What to work on: Update the data by replacing every occurrence of "Locate an element" with "Find an element". Leave all other text unchanged.

*** Opening Given entries ***

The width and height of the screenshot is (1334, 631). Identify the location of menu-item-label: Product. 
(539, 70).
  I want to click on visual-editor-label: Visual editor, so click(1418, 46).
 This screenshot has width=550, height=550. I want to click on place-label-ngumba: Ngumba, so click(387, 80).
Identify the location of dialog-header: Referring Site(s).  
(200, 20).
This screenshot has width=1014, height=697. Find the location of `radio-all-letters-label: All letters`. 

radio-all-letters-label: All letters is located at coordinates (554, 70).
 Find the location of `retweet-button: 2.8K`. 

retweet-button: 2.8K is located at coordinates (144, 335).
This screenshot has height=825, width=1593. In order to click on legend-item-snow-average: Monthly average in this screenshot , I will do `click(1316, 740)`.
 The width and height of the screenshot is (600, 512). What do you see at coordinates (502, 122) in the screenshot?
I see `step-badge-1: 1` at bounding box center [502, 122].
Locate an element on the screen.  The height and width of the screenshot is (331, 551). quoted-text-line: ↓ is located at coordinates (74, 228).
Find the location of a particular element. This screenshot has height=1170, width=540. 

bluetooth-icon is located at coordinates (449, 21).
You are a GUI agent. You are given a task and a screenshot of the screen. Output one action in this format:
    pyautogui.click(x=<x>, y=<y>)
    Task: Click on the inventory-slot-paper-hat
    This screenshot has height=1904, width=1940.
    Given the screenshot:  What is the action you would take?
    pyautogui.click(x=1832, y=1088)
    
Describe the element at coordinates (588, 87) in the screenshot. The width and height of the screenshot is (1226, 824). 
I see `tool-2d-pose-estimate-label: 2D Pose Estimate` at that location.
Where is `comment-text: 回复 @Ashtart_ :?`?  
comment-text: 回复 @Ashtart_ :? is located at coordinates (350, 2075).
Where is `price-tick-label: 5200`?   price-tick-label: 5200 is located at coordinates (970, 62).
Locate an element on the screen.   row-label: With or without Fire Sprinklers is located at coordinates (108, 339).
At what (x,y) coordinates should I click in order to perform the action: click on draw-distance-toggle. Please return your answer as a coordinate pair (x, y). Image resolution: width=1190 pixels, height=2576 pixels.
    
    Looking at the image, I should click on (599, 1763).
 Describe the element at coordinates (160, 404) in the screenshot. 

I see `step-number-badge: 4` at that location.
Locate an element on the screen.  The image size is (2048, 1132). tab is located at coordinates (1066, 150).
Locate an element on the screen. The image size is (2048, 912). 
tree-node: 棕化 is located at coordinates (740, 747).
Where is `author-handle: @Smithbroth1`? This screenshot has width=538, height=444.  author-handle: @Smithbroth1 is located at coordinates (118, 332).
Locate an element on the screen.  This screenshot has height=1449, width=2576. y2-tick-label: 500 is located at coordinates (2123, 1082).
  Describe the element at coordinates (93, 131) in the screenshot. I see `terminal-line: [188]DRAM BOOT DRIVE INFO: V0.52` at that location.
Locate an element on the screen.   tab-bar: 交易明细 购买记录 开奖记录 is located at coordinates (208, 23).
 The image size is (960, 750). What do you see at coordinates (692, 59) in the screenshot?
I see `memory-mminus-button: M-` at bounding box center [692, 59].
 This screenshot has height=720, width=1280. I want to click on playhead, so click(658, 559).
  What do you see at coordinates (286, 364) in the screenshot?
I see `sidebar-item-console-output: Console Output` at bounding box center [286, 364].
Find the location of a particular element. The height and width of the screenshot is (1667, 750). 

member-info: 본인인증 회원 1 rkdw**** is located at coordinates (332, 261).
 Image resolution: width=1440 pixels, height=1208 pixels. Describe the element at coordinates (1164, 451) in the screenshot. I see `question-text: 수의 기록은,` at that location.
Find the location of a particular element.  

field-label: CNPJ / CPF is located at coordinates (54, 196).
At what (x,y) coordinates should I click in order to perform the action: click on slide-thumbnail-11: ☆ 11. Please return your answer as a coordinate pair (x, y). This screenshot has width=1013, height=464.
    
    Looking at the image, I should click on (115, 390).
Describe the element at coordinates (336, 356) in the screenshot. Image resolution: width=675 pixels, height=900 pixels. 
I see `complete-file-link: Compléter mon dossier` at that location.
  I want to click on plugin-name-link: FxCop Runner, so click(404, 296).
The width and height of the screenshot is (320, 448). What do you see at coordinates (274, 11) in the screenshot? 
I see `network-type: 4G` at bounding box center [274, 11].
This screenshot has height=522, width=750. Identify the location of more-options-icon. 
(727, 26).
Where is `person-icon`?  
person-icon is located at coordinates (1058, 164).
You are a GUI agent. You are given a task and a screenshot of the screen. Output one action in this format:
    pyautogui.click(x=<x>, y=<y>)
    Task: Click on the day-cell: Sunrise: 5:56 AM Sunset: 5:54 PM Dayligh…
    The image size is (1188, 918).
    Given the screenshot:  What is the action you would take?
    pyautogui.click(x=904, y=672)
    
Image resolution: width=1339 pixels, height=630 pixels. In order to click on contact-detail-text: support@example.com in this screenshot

*** Closing Given entries ***

Answer to this task:
The width and height of the screenshot is (1334, 631). Identify the location of menu-item-label: Product. 
(539, 70).
  I want to click on visual-editor-label: Visual editor, so click(1418, 46).
 This screenshot has width=550, height=550. I want to click on place-label-ngumba: Ngumba, so click(387, 80).
Identify the location of dialog-header: Referring Site(s).  
(200, 20).
This screenshot has width=1014, height=697. Find the location of `radio-all-letters-label: All letters`. 

radio-all-letters-label: All letters is located at coordinates (554, 70).
 Find the location of `retweet-button: 2.8K`. 

retweet-button: 2.8K is located at coordinates (144, 335).
This screenshot has height=825, width=1593. In order to click on legend-item-snow-average: Monthly average in this screenshot , I will do `click(1316, 740)`.
 The width and height of the screenshot is (600, 512). What do you see at coordinates (502, 122) in the screenshot?
I see `step-badge-1: 1` at bounding box center [502, 122].
Find an element on the screen.  The height and width of the screenshot is (331, 551). quoted-text-line: ↓ is located at coordinates (74, 228).
Find the location of a particular element. This screenshot has height=1170, width=540. 

bluetooth-icon is located at coordinates (449, 21).
You are a GUI agent. You are given a task and a screenshot of the screen. Output one action in this format:
    pyautogui.click(x=<x>, y=<y>)
    Task: Click on the inventory-slot-paper-hat
    This screenshot has height=1904, width=1940.
    Given the screenshot:  What is the action you would take?
    pyautogui.click(x=1832, y=1088)
    
Describe the element at coordinates (588, 87) in the screenshot. The width and height of the screenshot is (1226, 824). 
I see `tool-2d-pose-estimate-label: 2D Pose Estimate` at that location.
Where is `comment-text: 回复 @Ashtart_ :?`?  
comment-text: 回复 @Ashtart_ :? is located at coordinates (350, 2075).
Where is `price-tick-label: 5200`?   price-tick-label: 5200 is located at coordinates (970, 62).
Find an element on the screen.   row-label: With or without Fire Sprinklers is located at coordinates (108, 339).
At what (x,y) coordinates should I click in order to perform the action: click on draw-distance-toggle. Please return your answer as a coordinate pair (x, y). Image resolution: width=1190 pixels, height=2576 pixels.
    
    Looking at the image, I should click on (599, 1763).
 Describe the element at coordinates (160, 404) in the screenshot. 

I see `step-number-badge: 4` at that location.
Find an element on the screen.  The image size is (2048, 1132). tab is located at coordinates (1066, 150).
Find an element on the screen. The image size is (2048, 912). 
tree-node: 棕化 is located at coordinates (740, 747).
Where is `author-handle: @Smithbroth1`? This screenshot has width=538, height=444.  author-handle: @Smithbroth1 is located at coordinates (118, 332).
Find an element on the screen.  This screenshot has height=1449, width=2576. y2-tick-label: 500 is located at coordinates (2123, 1082).
  Describe the element at coordinates (93, 131) in the screenshot. I see `terminal-line: [188]DRAM BOOT DRIVE INFO: V0.52` at that location.
Find an element on the screen.   tab-bar: 交易明细 购买记录 开奖记录 is located at coordinates (208, 23).
 The image size is (960, 750). What do you see at coordinates (692, 59) in the screenshot?
I see `memory-mminus-button: M-` at bounding box center [692, 59].
 This screenshot has height=720, width=1280. I want to click on playhead, so click(658, 559).
  What do you see at coordinates (286, 364) in the screenshot?
I see `sidebar-item-console-output: Console Output` at bounding box center [286, 364].
Find the location of a particular element. The height and width of the screenshot is (1667, 750). 

member-info: 본인인증 회원 1 rkdw**** is located at coordinates (332, 261).
 Image resolution: width=1440 pixels, height=1208 pixels. Describe the element at coordinates (1164, 451) in the screenshot. I see `question-text: 수의 기록은,` at that location.
Find the location of a particular element.  

field-label: CNPJ / CPF is located at coordinates (54, 196).
At what (x,y) coordinates should I click in order to perform the action: click on slide-thumbnail-11: ☆ 11. Please return your answer as a coordinate pair (x, y). This screenshot has width=1013, height=464.
    
    Looking at the image, I should click on (115, 390).
Describe the element at coordinates (336, 356) in the screenshot. Image resolution: width=675 pixels, height=900 pixels. 
I see `complete-file-link: Compléter mon dossier` at that location.
  I want to click on plugin-name-link: FxCop Runner, so click(404, 296).
The width and height of the screenshot is (320, 448). What do you see at coordinates (274, 11) in the screenshot? 
I see `network-type: 4G` at bounding box center [274, 11].
This screenshot has height=522, width=750. Identify the location of more-options-icon. 
(727, 26).
Where is `person-icon`?  
person-icon is located at coordinates (1058, 164).
You are a GUI agent. You are given a task and a screenshot of the screen. Output one action in this format:
    pyautogui.click(x=<x>, y=<y>)
    Task: Click on the day-cell: Sunrise: 5:56 AM Sunset: 5:54 PM Dayligh…
    The image size is (1188, 918).
    Given the screenshot:  What is the action you would take?
    pyautogui.click(x=904, y=672)
    
Image resolution: width=1339 pixels, height=630 pixels. In order to click on contact-detail-text: support@example.com in this screenshot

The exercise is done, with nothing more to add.